**CHALLENGE**
Can you repeat, word for word, the lines below from the one containing "Open 张小斐 user account menu" through the end of the items?

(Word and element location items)
--- begin ---
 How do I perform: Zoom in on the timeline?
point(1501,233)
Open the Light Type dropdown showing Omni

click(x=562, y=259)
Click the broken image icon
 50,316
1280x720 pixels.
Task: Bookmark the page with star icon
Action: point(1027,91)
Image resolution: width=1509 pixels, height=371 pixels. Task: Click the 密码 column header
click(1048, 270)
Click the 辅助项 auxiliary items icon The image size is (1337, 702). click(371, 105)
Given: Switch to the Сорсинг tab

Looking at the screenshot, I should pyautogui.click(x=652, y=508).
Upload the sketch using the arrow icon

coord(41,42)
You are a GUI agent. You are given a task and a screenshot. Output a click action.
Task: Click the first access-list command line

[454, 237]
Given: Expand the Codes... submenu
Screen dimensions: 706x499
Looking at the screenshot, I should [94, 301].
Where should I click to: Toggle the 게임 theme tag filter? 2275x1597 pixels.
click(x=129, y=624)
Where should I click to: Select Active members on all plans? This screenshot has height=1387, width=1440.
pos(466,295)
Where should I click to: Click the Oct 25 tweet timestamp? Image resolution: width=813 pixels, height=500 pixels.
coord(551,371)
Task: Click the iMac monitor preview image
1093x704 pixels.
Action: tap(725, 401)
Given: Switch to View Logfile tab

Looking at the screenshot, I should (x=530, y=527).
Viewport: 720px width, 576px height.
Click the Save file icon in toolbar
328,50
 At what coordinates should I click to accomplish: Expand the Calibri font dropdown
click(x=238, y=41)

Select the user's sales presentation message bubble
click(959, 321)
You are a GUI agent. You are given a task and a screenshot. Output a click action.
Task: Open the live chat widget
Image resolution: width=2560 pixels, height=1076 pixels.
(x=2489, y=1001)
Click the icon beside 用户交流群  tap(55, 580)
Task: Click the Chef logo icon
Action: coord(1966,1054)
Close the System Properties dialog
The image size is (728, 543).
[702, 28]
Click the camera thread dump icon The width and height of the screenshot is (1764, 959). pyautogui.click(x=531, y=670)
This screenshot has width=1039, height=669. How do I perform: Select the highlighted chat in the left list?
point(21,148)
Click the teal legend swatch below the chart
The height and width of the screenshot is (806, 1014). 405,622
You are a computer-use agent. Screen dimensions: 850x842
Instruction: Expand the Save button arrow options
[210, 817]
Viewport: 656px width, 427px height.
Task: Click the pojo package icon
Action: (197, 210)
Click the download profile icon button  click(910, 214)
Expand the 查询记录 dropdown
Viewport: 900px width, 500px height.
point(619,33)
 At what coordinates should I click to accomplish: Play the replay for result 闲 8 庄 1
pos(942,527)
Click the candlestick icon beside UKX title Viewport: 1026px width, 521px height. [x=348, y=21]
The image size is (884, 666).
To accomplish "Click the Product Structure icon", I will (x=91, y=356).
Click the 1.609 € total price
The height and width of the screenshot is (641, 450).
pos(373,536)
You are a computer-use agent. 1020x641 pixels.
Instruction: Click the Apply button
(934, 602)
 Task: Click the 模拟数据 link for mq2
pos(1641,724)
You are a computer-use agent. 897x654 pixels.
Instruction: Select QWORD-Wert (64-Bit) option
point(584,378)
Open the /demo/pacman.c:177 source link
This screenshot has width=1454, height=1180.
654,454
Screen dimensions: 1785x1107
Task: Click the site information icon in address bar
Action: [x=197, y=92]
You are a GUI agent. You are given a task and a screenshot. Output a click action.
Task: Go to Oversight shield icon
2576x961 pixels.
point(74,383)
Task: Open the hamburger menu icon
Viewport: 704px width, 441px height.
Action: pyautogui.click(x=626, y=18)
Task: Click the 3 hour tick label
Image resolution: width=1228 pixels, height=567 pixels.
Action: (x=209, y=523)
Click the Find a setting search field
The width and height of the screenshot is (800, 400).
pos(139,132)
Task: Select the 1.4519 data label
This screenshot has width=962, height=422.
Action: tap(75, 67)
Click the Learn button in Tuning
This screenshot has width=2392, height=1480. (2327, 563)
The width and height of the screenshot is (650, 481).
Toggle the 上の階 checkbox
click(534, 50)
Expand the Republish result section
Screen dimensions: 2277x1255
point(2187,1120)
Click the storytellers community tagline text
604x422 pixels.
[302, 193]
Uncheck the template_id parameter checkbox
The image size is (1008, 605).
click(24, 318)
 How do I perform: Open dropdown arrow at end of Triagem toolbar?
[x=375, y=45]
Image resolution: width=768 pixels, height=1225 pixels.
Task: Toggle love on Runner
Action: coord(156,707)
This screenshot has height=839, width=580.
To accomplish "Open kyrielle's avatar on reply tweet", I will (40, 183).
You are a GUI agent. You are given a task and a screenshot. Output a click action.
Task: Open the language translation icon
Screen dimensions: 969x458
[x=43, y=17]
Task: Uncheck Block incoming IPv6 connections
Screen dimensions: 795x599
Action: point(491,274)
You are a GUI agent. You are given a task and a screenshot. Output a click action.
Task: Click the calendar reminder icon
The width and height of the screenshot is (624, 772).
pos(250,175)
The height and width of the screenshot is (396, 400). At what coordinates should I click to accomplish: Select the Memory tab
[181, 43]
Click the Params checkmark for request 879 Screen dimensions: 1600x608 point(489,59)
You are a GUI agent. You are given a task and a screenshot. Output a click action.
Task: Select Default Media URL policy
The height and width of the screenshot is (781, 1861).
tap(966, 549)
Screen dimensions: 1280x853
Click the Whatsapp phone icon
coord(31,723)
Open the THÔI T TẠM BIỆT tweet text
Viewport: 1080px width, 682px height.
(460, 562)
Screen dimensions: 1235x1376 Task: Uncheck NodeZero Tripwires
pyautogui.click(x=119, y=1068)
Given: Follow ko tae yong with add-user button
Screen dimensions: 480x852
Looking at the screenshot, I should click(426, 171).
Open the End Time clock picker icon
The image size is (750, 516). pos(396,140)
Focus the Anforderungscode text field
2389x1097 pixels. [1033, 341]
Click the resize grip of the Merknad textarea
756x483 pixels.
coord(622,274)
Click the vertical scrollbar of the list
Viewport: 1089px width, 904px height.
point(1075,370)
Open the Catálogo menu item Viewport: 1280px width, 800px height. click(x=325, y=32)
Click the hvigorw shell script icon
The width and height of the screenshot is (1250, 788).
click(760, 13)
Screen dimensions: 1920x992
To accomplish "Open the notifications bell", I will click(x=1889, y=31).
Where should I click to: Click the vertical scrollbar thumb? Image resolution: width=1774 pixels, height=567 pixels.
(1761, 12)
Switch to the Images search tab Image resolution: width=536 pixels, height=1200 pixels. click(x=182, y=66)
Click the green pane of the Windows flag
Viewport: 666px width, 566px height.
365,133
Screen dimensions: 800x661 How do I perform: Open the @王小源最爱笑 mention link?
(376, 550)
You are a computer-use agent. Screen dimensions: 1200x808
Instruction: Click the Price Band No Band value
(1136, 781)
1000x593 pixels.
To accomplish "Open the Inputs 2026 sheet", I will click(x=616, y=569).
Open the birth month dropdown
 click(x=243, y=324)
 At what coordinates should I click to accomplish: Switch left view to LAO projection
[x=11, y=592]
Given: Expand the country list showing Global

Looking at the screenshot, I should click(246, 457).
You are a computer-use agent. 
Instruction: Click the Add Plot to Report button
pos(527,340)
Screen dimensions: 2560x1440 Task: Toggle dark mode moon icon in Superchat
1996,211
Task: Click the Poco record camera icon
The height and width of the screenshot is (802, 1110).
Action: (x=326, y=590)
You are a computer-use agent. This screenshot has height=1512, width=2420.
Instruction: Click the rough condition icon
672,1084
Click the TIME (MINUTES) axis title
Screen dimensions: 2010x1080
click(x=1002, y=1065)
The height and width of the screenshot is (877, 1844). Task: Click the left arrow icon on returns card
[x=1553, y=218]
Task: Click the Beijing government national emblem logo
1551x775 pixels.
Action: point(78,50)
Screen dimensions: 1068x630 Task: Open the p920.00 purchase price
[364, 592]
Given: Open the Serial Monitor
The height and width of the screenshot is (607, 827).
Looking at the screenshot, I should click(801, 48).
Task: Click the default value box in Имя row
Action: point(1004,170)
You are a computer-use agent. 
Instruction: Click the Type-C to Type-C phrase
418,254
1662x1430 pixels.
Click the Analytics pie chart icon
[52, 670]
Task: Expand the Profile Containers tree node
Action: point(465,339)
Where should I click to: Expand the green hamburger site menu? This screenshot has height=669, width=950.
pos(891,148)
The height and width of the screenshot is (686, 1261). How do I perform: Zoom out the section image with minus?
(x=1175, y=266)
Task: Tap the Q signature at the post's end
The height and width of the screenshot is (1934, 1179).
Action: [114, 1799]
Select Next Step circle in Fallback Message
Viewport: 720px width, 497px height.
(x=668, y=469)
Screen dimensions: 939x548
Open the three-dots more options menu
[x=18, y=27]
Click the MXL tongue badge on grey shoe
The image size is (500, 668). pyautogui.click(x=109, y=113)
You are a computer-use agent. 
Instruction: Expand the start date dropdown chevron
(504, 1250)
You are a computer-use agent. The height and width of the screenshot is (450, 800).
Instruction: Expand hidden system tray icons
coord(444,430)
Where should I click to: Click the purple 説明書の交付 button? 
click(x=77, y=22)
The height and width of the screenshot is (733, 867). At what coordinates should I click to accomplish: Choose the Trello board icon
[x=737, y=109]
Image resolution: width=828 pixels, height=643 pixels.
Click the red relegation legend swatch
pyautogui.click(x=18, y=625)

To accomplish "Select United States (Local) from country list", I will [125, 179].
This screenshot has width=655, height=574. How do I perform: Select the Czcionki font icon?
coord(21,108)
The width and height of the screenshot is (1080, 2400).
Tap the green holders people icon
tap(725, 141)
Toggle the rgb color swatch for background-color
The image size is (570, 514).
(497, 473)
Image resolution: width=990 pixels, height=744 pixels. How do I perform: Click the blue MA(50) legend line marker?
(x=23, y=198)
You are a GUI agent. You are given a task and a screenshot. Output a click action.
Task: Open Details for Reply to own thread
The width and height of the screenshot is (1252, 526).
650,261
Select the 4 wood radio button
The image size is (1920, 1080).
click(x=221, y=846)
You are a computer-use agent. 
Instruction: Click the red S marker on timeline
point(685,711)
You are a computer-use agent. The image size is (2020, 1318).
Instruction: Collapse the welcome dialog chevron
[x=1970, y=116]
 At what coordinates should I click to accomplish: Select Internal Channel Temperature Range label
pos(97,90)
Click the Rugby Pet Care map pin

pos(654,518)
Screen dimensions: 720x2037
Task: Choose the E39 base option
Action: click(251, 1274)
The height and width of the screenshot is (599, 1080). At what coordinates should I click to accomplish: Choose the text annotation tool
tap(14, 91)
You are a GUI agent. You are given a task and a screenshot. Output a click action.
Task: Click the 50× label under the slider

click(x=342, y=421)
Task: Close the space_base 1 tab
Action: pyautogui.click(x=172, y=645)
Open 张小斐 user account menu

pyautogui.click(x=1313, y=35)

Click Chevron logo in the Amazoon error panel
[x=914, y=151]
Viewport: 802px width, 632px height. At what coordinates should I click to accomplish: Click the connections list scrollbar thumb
--- end ---
**ANSWER TO THIS PROBLEM**
Open 张小斐 user account menu

pyautogui.click(x=1313, y=35)

Click Chevron logo in the Amazoon error panel
[x=914, y=151]
Viewport: 802px width, 632px height. At what coordinates should I click to accomplish: Click the connections list scrollbar thumb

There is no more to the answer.